** Directive A **
From the Android TV article, extract the passage starting at "While Google’s low-cost" and ending at "integrated smart TVs.", copied word for word.
[Start of Passage shown]
Android TV nears launch as Google targets your living room (again)

“By the summer of 2012, the majority of the televisions you see
in stores will have Google TV embedded.”

– Eric Schmidt, chairman of Google, December 7, 2011

It was a rather bold prediction on Eric Schmidt’s part. Within just six months, he asserted, Google TV would have gained such significant market traction that it would become the dominant platform for smart televisions. Needless to say, things didn’t exactly work out as planned.

But the road to success is often paved with many failures, and while Google TV has certainly failed to even come close to realising Schmidt’s vision, the company is gearing up for a new offensive into the living room. Our first official look at Google’s new Android TV efforts is expected in just a few weeks’ time at its I/O conference at the end of June, and it will focus on two key areas: media services and gaming.

While Google’s low-cost Chromecast has been a reasonable success, the company is aiming to go much further with Android TV. But, as with Google TV before it, Android TV will not be a single Google device, like the Apple TV box, but rather a platform on which other manufacturers can build their own hardware, from set-top boxes to integrated smart TVs.
[End of Passage shown]
** Directive B **
Lay out the lines of the listing as a JSON list of strings, one string per line, starting at the line that contains "Click the Azure Cosmos DB planet icon" and ending at the end of the listing, with blank lines omitted.
[Start of Supplied records]
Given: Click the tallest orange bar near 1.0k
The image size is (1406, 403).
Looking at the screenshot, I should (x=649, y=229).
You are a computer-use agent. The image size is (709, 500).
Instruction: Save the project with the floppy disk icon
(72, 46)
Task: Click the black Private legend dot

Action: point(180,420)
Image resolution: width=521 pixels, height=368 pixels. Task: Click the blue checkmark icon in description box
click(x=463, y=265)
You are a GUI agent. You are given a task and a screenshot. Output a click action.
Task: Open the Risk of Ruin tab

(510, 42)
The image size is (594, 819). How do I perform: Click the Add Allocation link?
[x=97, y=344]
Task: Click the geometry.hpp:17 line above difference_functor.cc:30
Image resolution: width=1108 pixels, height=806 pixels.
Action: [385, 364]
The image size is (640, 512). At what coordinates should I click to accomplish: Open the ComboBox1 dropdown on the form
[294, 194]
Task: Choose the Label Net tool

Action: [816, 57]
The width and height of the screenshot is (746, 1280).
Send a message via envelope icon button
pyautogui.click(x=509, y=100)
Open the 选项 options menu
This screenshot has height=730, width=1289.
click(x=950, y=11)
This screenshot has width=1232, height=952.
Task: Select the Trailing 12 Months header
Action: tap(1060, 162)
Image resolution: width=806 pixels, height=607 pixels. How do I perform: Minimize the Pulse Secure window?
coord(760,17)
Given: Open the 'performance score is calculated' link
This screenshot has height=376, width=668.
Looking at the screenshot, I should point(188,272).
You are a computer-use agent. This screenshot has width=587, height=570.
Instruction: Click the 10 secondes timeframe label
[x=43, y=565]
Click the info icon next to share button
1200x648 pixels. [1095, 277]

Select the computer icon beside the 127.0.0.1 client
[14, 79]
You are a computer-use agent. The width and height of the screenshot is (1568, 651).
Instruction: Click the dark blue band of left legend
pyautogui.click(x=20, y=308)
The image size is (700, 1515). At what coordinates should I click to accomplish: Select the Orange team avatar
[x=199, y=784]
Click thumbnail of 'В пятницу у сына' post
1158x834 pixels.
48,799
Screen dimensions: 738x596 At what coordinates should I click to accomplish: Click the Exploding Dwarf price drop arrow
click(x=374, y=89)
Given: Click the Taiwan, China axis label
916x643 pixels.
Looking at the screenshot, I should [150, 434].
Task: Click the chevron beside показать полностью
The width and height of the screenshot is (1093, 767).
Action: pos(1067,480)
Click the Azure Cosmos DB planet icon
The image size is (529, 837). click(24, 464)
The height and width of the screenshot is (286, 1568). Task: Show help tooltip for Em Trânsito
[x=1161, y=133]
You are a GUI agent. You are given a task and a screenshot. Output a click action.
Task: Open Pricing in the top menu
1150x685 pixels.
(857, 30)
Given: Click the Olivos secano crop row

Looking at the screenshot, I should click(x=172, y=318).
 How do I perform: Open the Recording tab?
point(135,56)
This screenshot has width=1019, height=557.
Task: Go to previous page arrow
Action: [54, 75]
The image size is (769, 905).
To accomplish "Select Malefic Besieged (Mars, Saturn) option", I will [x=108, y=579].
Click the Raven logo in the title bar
[End of Supplied records]
** Exercise answer A **
While Google’s low-cost Chromecast has been a reasonable success, the company is aiming to go much further with Android TV. But, as with Google TV before it, Android TV will not be a single Google device, like the Apple TV box, but rather a platform on which other manufacturers can build their own hardware, from set-top boxes to integrated smart TVs.

** Exercise answer B **
[
  "Click the Azure Cosmos DB planet icon",
  "The image size is (529, 837). click(24, 464)",
  "The height and width of the screenshot is (286, 1568). Task: Show help tooltip for Em Trânsito",
  "[x=1161, y=133]",
  "You are a GUI agent. You are given a task and a screenshot. Output a click action.",
  "Task: Open Pricing in the top menu",
  "1150x685 pixels.",
  "(857, 30)",
  "Given: Click the Olivos secano crop row",
  "Looking at the screenshot, I should click(x=172, y=318).",
  " How do I perform: Open the Recording tab?",
  "point(135,56)",
  "This screenshot has width=1019, height=557.",
  "Task: Go to previous page arrow",
  "Action: [54, 75]",
  "The image size is (769, 905).",
  "To accomplish \"Select Malefic Besieged (Mars, Saturn) option\", I will [x=108, y=579].",
  "Click the Raven logo in the title bar"
]